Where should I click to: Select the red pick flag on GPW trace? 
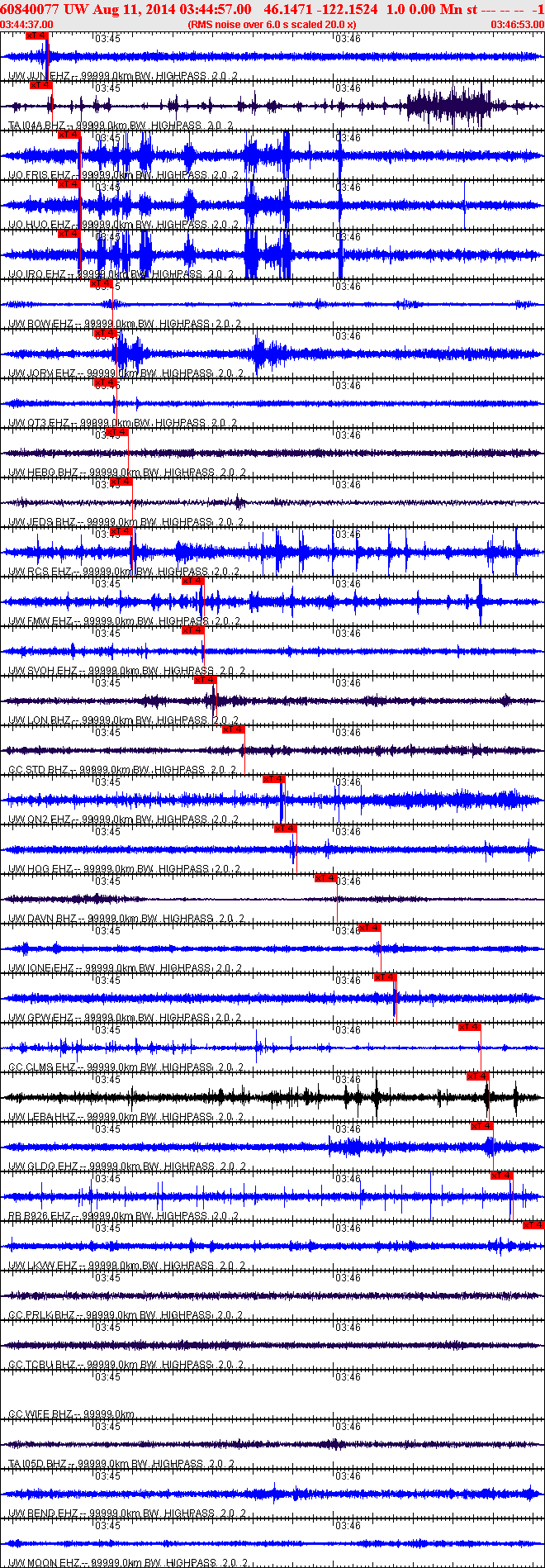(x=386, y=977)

== == ==

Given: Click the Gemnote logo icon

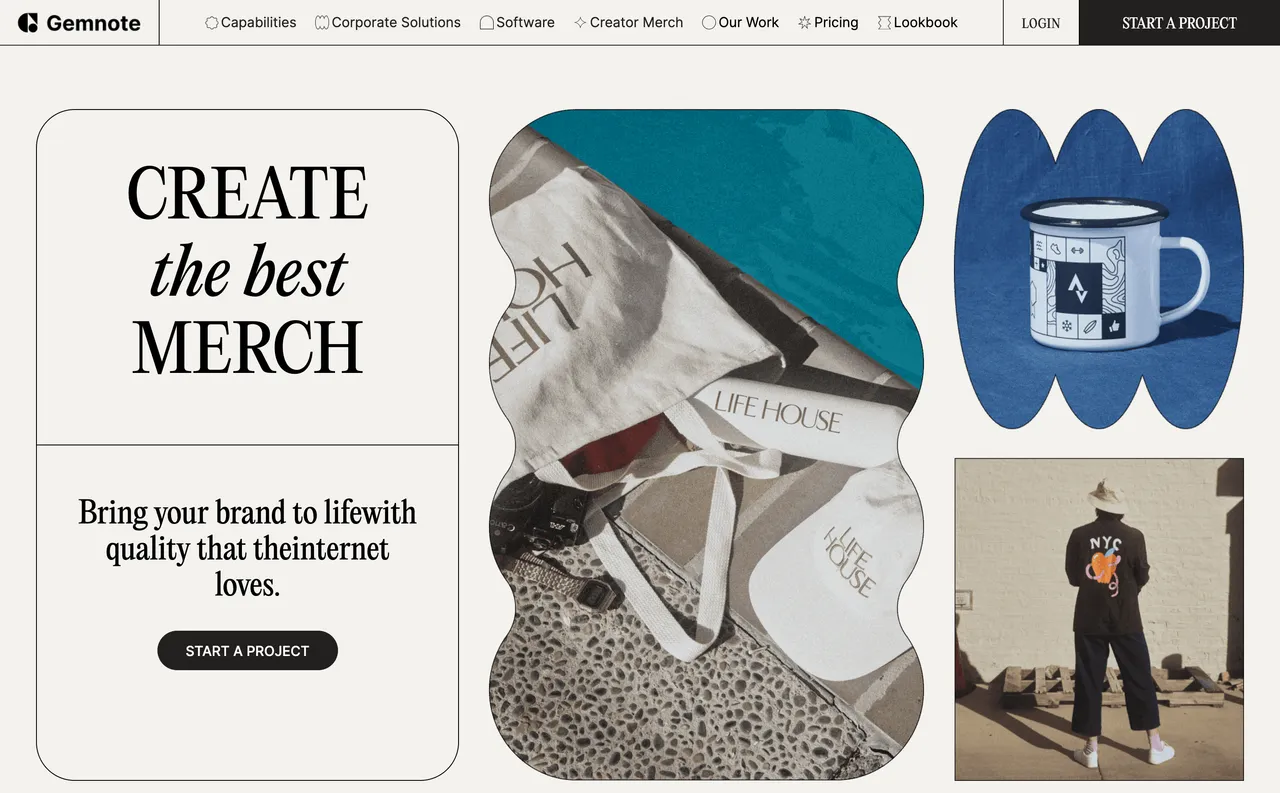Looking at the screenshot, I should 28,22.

== == ==

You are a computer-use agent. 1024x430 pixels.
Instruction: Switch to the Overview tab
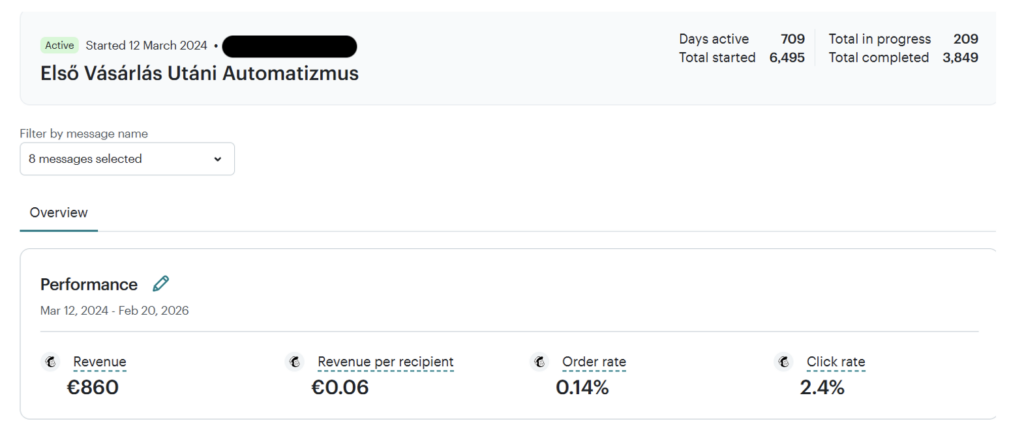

== == ==

» **Task objective**
After locating the line with "You are a computer-use" above, return that line and every later line through the one with "Instruction: Switch to the Overview tab", word for word and with nothing else.

» **Output for this exercise**
You are a computer-use agent. 1024x430 pixels.
Instruction: Switch to the Overview tab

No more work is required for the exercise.